DIRECTIONS FOR THIS TASK: Write each entry out again exactly, with nothing omitted.

Collected data
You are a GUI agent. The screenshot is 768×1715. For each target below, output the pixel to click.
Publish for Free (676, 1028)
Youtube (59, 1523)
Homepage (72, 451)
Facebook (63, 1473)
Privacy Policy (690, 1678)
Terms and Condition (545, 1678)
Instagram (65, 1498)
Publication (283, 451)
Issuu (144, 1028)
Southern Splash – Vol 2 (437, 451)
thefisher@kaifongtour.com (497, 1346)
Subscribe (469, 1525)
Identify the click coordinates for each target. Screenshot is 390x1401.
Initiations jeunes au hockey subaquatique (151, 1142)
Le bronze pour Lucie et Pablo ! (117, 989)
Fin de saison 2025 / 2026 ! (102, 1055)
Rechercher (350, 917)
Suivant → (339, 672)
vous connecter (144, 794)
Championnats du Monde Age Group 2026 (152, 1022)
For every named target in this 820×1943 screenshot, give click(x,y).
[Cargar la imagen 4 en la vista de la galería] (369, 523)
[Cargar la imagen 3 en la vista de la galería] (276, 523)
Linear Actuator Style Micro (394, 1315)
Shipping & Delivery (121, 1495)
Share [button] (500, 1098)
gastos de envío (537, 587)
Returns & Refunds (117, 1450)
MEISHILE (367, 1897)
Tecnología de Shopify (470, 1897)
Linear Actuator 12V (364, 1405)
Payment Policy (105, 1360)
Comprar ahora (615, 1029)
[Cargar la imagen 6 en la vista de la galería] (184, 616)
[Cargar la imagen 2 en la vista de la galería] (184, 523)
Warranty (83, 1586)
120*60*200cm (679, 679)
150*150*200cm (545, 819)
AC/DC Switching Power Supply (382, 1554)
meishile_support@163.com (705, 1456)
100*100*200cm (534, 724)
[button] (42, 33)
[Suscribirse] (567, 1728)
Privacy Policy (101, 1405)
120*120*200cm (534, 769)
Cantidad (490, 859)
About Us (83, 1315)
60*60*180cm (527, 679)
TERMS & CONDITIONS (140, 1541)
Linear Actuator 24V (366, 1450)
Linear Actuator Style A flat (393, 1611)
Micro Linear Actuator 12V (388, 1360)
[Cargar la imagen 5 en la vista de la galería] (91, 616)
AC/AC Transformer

RESPONSE AREA:
You are a GUI agent. The screenshot is 768×1715. For each target below, output the pixel to click.
Publish for Free (676, 1028)
Youtube (59, 1523)
Homepage (72, 451)
Facebook (63, 1473)
Privacy Policy (690, 1678)
Terms and Condition (545, 1678)
Instagram (65, 1498)
Publication (283, 451)
Issuu (144, 1028)
Southern Splash – Vol 2 (437, 451)
thefisher@kaifongtour.com (497, 1346)
Subscribe (469, 1525)
Identify the click coordinates for each target. Screenshot is 390x1401.
Initiations jeunes au hockey subaquatique (151, 1142)
Le bronze pour Lucie et Pablo ! (117, 989)
Fin de saison 2025 / 2026 ! (102, 1055)
Rechercher (350, 917)
Suivant → (339, 672)
vous connecter (144, 794)
Championnats du Monde Age Group 2026 (152, 1022)
For every named target in this 820×1943 screenshot, give click(x,y).
[Cargar la imagen 4 en la vista de la galería] (369, 523)
[Cargar la imagen 3 en la vista de la galería] (276, 523)
Linear Actuator Style Micro (394, 1315)
Shipping & Delivery (121, 1495)
Share [button] (500, 1098)
gastos de envío (537, 587)
Returns & Refunds (117, 1450)
MEISHILE (367, 1897)
Tecnología de Shopify (470, 1897)
Linear Actuator 12V (364, 1405)
Payment Policy (105, 1360)
Comprar ahora (615, 1029)
[Cargar la imagen 6 en la vista de la galería] (184, 616)
[Cargar la imagen 2 en la vista de la galería] (184, 523)
Warranty (83, 1586)
120*60*200cm (679, 679)
150*150*200cm (545, 819)
AC/DC Switching Power Supply (382, 1554)
meishile_support@163.com (705, 1456)
100*100*200cm (534, 724)
[button] (42, 33)
[Suscribirse] (567, 1728)
Privacy Policy (101, 1405)
120*120*200cm (534, 769)
Cantidad (490, 859)
About Us (83, 1315)
60*60*180cm (527, 679)
TERMS & CONDITIONS (140, 1541)
Linear Actuator 24V (366, 1450)
Linear Actuator Style A flat (393, 1611)
Micro Linear Actuator 12V (388, 1360)
[Cargar la imagen 5 en la vista de la galería] (91, 616)
AC/AC Transformer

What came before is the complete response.